Elle pencha la tête d’un côté et de l’autre pour examiner l’énorme machine à anesthésie puis le chariot de métal posé à quelques dizaines de centimètres de son lit. Hélas, hors de portée.

Équipé de huit tiroirs, il était surmonté de quelques objets épars. Bandages, forceps, ciseaux et un petit emballage stérile rempli d’épingles de sûreté.

Mais pas moyen de l’atteindre.

Elle essaya de glisser son corps vers la gauche, tendue vers le chariot qui brillait à deux pas d’elle, en espérant que les sangles ne seraient pas trop serrées, mais il n’y avait presque pas de jeu. Elle recommença, plus brusquement cette fois, sans obtenir de résultats ; la secousse eut pour seul effet de déplacer très légèrement le lit à roulettes.

Des roulettes.

Un instant, elle retint son souffle, guettant les bruits de pas à l’extérieur. Puis elle tira de nouveau sur les sangles et sentit les roues tourner ; le lit avança de trois ou quatre centimètres.
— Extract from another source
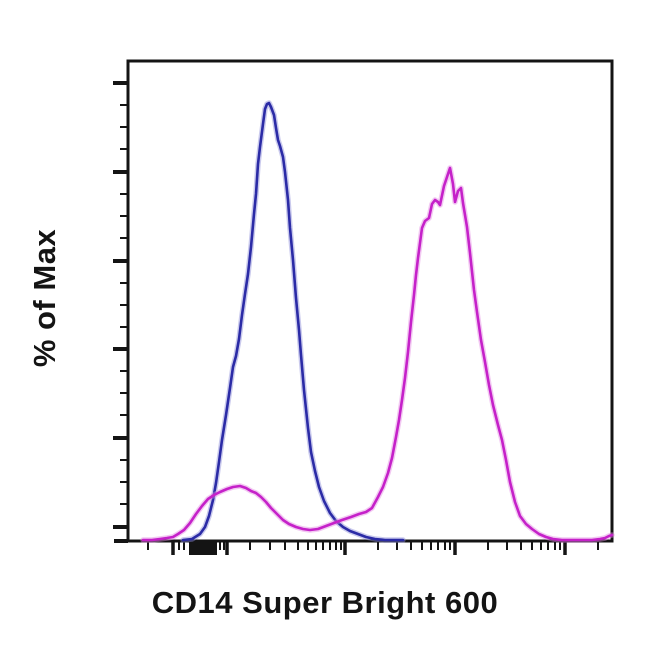 This screenshot has height=650, width=650. What do you see at coordinates (325, 602) in the screenshot?
I see `x-axis-label: CD14 Super Bright 600` at bounding box center [325, 602].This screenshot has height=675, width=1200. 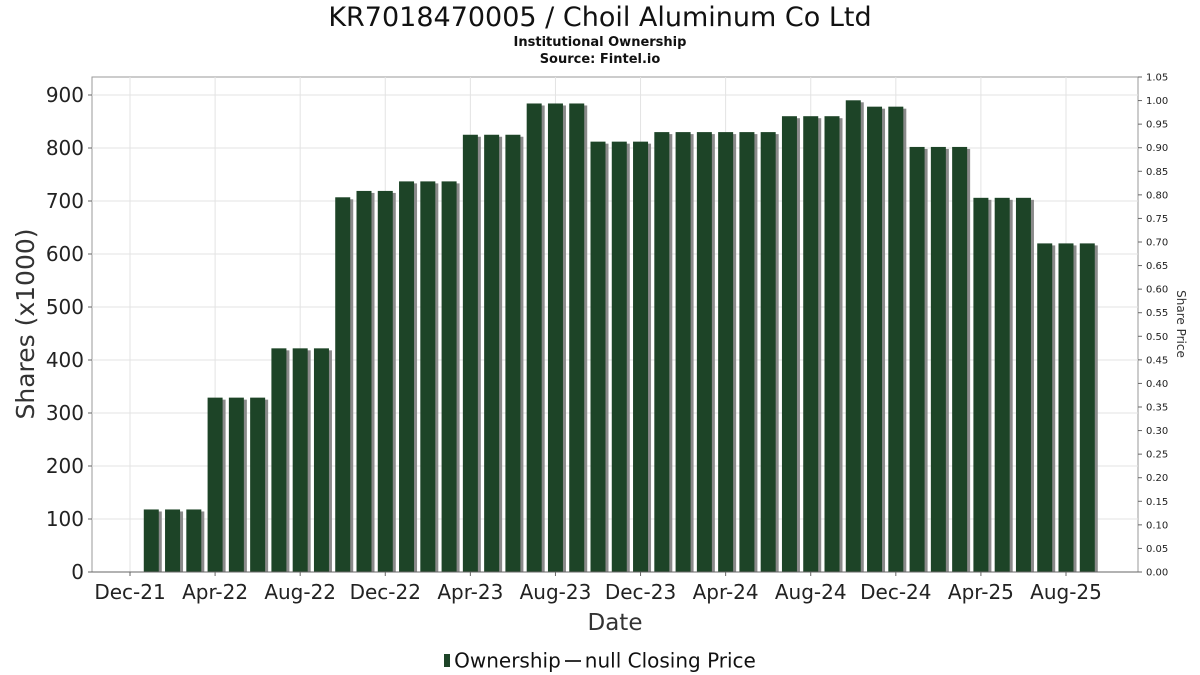 I want to click on legend-ownership-label: Ownership, so click(x=508, y=660).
Encouragée par ce succès, aussi minime fut-il, elle recommença. Le lit se déplaça encore un peu.

Mais le chariot lui semblait encore aussi lointain et inatteignable que le lac qui apparaît en mirage aux hommes perdus dans le désert.

Elle s’accorda une minute de repos, le temps que s’apaisent les crampes qui lui tordaient les muscles du cou.

Puis elle rassembla ses forces et tâchant d’ignorer la distance qui la séparait du chariot, elle se secoua et gagna encore quelque trois centimètres.

Trois centimètres, et il en restait plusieurs dizaines à parcourir. L’équivalent d’un pas dans le marathon de New York.

Elle entendit marcher dans le couloir, des bruits de voix qui se rapprochaient et elle frissonna, tout en reposant son cou fatigué. Les voix passèrent.

Un mouvement brusque vers la gauche et le lit avança encore de quelques centimètres.

Elle préférait ne pas songer à ce qu’elle ferait dès qu’elle aurait atteint le chariot ; c’était une tout autre affaire. Elle devrait procéder par étapes.

Centimètre par centimètre.

Trois centimètres, six. Le chariot n’était plus qu’à un pied d’elle. Elle s’agita de nouveau et progressa encore un peu. À ce moment-là, l’homme aux cheveux argentés pénétra dans la chambre.

Le soi-disant Jürgen Lenz. Mais à présent, elle connaissait l’incroyable vérité.

Jürgen-Lenz-n’était-pas-Jürgen-Lenz.